Gynecomastia Treatment & Management

Updated: Mar 21, 2017
  • Author: George Ansstas, MD; Chief Editor: George T Griffing, MD  more...
  • Print

Approach Considerations

Generally, no treatment is required for physiologic gynecomastia. Pubertal gynecomastia resolves spontaneously within several weeks to 3 years in approximately 90% of patients. Breasts greater than 4 cm in diameter may not completely regress.

Identifying and managing an underlying primary disorder often alleviates breast enlargement. If hypogonadism (primary or secondary) is the cause of gynecomastia, parenteral or transdermal testosterone replacement therapy is instituted. However, testosterone does have the potential to exacerbate gynecomastia through the aromatization of the exogenous hormone into estradiol.

For patients with idiopathic gynecomastia or with residual gynecomastia after treatment of the primary cause, medical or surgical treatment may be considered.

A major factor that should influence the initial choice of therapy for gynecomastia is the condition’s duration. It is unlikely that any medical therapy will result in significant regression in the late fibrotic stage (a duration of 12mo or longer) of gynecomastia. As a result, medical therapies, if used, should be tried early in the condition's course. The diagram below is a suggested treatment approach for patients presenting with breast enlargement.

Suggested algorithm for the management of gynecoma Suggested algorithm for the management of gynecomastia.

Pharmacologic Therapy

With the administration of clomiphene, [24] an antiestrogen, approximately 50% of patients achieve partial reduction in breast size, and approximately 20% of patients note complete resolution. Adverse effects, while rare, include visual problems, rash, and nausea.

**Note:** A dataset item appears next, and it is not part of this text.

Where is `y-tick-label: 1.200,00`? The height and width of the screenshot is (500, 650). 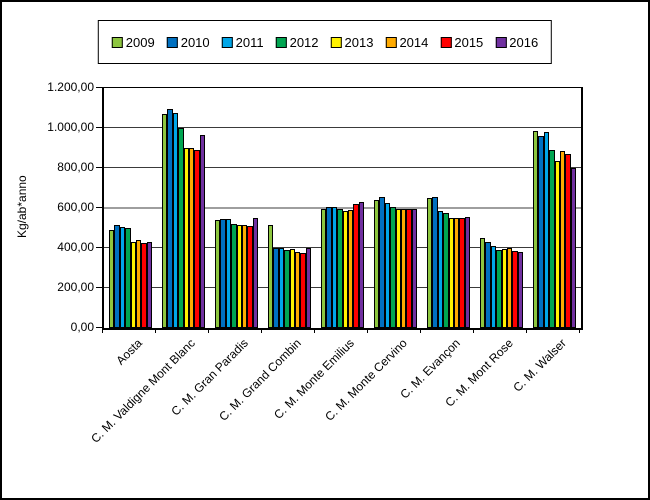 y-tick-label: 1.200,00 is located at coordinates (70, 87).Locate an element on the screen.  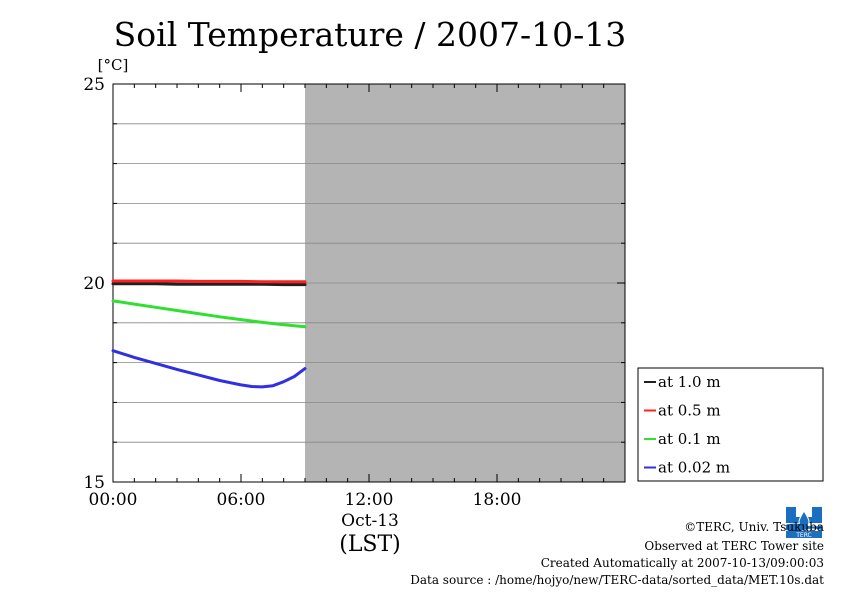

Tamoxifen, an estrogen antagonist, is effective for recent-onset and tender gynecomastia. [25] Up to 80% of patients report partial to complete resolution. Nausea and epigastric discomfort are the main adverse effects. [26]

Other drugs used, albeit less frequently, include danazol. [27] Danazol, a synthetic derivative of testosterone, inhibits pituitary secretion of LH and follicle-stimulating hormone (FSH), which decreases estrogen synthesis from the testicles.


Breast Surgery

Reduction mammoplasty is considered for patients with macromastia or long-standing gynecomastia or in persons in whom medical therapy has failed. [6] It is also considered for cosmetic reasons (and for accompanying psychosocial reasons). [28, 29, 30, 31, 32, 33, 34, 35]

More extensive plastic surgery may be required in patients with marked gynecomastia or who have developed excessive sagging of the breast tissue due to weight loss. If surgery is necessary for patients with pseudogynecomastia, liposuction may be warranted.

A Chinese study indicated that endoscopic subcutaneous mastectomy, without skin excision, could be an effective treatment for gynecomastia. [5] In a report on the procedure's use in 65 patients (125 breasts) with gynecomastia, grade IIB or III, the authors stated that only a few operative complications occurred, including 2 cases of partial nipple necrosis and 1 case of subcutaneous hydrops. They also reported that postsurgical chest contour was satisfactory in all patients and that no recurrences were seen during the 3- to 36-month follow-up period.

Complications of surgery include sloughing of tissue due to a compromised blood supply, contour irregularity, hematoma or seroma formation, and permanent numbness in the nipple-areolar area.